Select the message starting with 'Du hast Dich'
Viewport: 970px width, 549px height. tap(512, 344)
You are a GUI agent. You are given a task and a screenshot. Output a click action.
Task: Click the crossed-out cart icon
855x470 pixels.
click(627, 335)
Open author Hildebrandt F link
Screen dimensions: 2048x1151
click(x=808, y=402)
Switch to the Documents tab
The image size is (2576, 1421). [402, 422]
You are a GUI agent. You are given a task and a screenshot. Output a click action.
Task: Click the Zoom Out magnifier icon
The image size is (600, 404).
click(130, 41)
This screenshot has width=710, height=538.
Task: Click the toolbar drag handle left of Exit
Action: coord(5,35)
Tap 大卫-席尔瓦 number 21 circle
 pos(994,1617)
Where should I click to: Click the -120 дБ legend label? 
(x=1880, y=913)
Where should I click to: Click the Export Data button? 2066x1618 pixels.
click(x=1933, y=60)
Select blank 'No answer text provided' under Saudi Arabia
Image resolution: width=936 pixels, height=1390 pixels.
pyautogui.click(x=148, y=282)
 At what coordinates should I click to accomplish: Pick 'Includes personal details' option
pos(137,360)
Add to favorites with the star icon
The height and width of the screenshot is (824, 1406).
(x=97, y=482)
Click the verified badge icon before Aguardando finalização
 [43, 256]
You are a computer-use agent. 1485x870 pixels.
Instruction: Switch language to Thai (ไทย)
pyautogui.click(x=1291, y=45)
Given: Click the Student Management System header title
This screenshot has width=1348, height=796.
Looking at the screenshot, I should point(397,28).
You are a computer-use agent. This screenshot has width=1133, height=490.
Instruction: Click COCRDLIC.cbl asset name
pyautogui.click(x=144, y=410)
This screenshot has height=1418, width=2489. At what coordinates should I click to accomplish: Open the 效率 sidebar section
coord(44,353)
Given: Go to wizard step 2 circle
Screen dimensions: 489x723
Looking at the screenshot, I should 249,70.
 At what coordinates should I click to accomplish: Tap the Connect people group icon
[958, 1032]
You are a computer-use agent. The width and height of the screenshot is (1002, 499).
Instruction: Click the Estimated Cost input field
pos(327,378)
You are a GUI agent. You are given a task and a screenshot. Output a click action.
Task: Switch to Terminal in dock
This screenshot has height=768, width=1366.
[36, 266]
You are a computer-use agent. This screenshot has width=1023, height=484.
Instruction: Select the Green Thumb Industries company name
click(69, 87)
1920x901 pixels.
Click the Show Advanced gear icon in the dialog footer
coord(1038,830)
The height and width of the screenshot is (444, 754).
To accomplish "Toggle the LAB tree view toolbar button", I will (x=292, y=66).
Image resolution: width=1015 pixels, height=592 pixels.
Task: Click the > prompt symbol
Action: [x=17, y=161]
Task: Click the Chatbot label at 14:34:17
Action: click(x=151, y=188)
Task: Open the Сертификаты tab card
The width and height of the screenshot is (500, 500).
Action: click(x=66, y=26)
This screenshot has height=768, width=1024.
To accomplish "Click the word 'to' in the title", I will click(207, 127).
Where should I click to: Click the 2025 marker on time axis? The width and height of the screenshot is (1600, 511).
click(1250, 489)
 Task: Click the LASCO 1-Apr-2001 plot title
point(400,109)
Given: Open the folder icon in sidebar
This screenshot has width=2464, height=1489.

____

» WHAT THE EXERCISE ASKS
Can you repeat the rows above, starting with the line that contains "Click the verified" and ending with the line that contains "[958, 1032]", with both of those lines included?

» EXERCISE OUTPUT
Click the verified badge icon before Aguardando finalização
 [43, 256]
You are a computer-use agent. 1485x870 pixels.
Instruction: Switch language to Thai (ไทย)
pyautogui.click(x=1291, y=45)
Given: Click the Student Management System header title
This screenshot has width=1348, height=796.
Looking at the screenshot, I should point(397,28).
You are a computer-use agent. This screenshot has width=1133, height=490.
Instruction: Click COCRDLIC.cbl asset name
pyautogui.click(x=144, y=410)
This screenshot has height=1418, width=2489. At what coordinates should I click to accomplish: Open the 效率 sidebar section
coord(44,353)
Given: Go to wizard step 2 circle
Screen dimensions: 489x723
Looking at the screenshot, I should 249,70.
 At what coordinates should I click to accomplish: Tap the Connect people group icon
[958, 1032]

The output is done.